The proposal before the Senate is to disallow Medicare item 16525, which provides a direct subsidy of $273 for second trimester abortions. Disallowing item 16525 is unlikely to cut the number of abortions but it would send a clear signal that the parliament is not willing to give financial support for the abortion, at up to 26 weeks of gestation, of an unborn child, some of whom are old enough to be delivered.

But the issue is not that straightforward. Item 16525 covers a range of procedures other than second trimester abortion. Family First is concerned that these other legitimate procedures should continue to be offered. For example, item 16525 includes subsidising medical help for women suffering a spontaneous intra-uterine death—or, in lay terms, miscarriage. That assistance should obviously continue to be offered to women. The Department of Health and Ageing gave evidence that it is possible to relatively quickly redefine Medicare item numbers, so a subsidy for these non-abortion items could still be provided if item 16525 were disallowed.
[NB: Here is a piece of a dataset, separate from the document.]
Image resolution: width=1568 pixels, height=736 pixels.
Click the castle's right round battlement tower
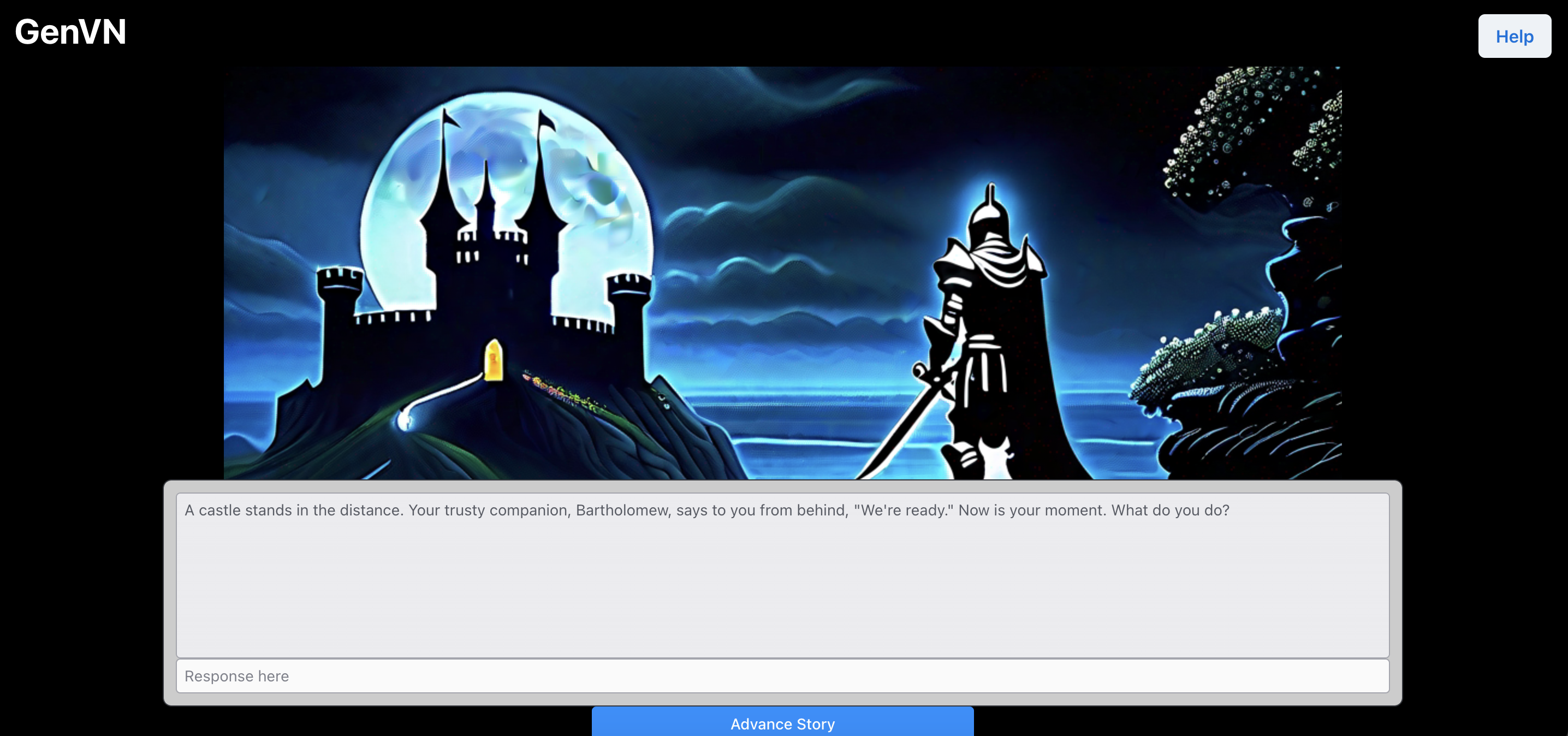click(x=630, y=298)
But, in evidence given to the Senate Standing Committee on Finance and Public Administration, it became clear that, whether item 16525 continues to exist or not, all of the procedures will still be offered at public hospitals. There were claims that abolishing item 16525 would impact unfairly on lower-income women. But those claims are not credible given that the $273 fee covers only a small proportion of the full cost of procedures. For a second-trimester abortion, a woman would have to cover the balance of the cost, which ranges from $1,250 to $4,000. Clearly, low-income women would attend a public hospital rather than go to that expense.

Family First do not believe second-trimester abortions should be allowed to occur in private for-profit abortion clinics. Family First believe that public hospitals are the only place where second-trimester abortions should be provided because they offer a greater level of safety for women. Private for-profit abortion clinics can be too easily distracted by financial and commercial interests and are not bound by the same level of public scrutiny and accountability that is required of public hospitals. Family First’s preference for public hospitals is relative because we still oppose the abortions offered. But at least the abortions are offered at an improved level of safety for women, and the number of abortions is not at the same risk of being driven by profits.

On a different matter, evidence given to the committee revealed a disturbing view that unborn children with disabilities should be aborted to save the public purse. That is unbelievable. I will say it again: evidence given to the committee revealed a disturbing view that unborn children with disabilities should be aborted to save the public purse. This view was even contained in a submission by the Parliamentary Group on Population and Development. Nobody is perfect. It is exceedingly arrogant for people to both assume that the lives of people with disabilities are not worth living and to advocate that they not be allowed to be born because their care would cost money. It is clear that children with disabilities and their parents deserve much more support than is offered by governments and the community. Family First supports the motion to disallow Medicare item 16525 whilst wanting the other procedures under this item to be covered. Therefore, Family First will support the motion to disallow this particular item.